Analysis of 14 brands with a combined spend of £283m revealed an average uplift of 15.4% in tracked paid social media performance when advertisers concurrently ran “significant weights” of TV advertising. The study also found double-digit uplifts in brand PPC (12.2%) and generic PPC (13.1%) when accompanied by TV.
Why TV matters to performance
As outlined in WARC’s recent The Multiplier Effect report, the separation of brand and performance advertising has led to siloed thinking, short-termism and declining returns. Marketers have been quick to dial up performance marketing at the expense of brand-building activity, and vice versa. However, a growing bank of evidence suggests these levers are best pulled in a coordinated fashion.
TV x performance channels
Speaking at Thinkbox’s Trends in TV 2025 event in London, EssenceMediacom’s Rich Kirk and George Gloyn revealed that lower funnel response channels see on average a 13.7% improvement in performance when TV is live.

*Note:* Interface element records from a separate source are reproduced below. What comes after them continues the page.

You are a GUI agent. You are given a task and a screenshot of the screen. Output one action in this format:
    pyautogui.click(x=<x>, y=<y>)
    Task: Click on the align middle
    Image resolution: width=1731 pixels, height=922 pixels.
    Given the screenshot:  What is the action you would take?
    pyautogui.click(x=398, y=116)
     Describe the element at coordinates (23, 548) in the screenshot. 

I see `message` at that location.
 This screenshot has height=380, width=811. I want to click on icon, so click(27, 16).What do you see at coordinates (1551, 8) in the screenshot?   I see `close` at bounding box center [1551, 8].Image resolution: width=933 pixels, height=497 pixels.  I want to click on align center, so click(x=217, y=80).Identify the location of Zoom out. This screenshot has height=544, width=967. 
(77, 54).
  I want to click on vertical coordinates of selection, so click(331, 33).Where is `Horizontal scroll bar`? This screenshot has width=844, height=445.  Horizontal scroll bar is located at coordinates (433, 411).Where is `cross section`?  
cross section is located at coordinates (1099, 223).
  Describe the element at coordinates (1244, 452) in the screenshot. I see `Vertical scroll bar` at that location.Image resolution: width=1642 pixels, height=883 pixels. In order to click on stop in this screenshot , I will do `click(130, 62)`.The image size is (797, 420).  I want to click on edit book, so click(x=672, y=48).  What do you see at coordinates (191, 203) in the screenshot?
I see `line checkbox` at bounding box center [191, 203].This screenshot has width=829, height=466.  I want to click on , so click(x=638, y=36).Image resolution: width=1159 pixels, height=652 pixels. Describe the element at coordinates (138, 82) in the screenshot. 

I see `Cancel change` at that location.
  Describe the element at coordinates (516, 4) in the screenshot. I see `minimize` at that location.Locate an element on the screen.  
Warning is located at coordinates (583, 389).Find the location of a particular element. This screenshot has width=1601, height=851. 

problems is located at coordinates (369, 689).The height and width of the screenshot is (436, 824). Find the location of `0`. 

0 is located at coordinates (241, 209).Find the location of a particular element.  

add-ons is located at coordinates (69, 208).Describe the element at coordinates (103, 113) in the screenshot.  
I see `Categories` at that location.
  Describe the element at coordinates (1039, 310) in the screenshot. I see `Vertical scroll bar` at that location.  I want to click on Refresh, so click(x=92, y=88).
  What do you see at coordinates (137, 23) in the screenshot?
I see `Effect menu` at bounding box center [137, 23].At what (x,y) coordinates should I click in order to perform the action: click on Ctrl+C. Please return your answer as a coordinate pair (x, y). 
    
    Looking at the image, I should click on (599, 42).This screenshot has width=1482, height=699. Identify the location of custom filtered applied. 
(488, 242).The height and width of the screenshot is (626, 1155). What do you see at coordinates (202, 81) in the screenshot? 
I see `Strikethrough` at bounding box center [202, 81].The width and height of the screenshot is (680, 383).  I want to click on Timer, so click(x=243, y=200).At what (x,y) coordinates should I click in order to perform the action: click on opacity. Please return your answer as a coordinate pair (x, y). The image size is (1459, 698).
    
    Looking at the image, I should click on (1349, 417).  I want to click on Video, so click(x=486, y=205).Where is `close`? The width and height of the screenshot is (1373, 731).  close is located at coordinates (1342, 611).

Analysis across 30 combinations of brand and channel across categories showed that in the “vast majority” of instances there was an uplift in tracked performance when flighted with TV. Separately, in a follow-up to the recent Profit Ability 2 study, Kirk and Gloyn also revealed fresh research into the impact of removing TV from media plans.
Removing TV completely from the mix as part of a budget reduction leads to an average of 24% “less profit” within three months, and a 60% drop over two years.
As such, Kirk and Gloyn argued that UK businesses may be losing out on up to £28bn in profit as a result of “sub-optimal” budget allocation.
“By removing TV, you’re going to see those channels you’re reliant on for performance drop away.”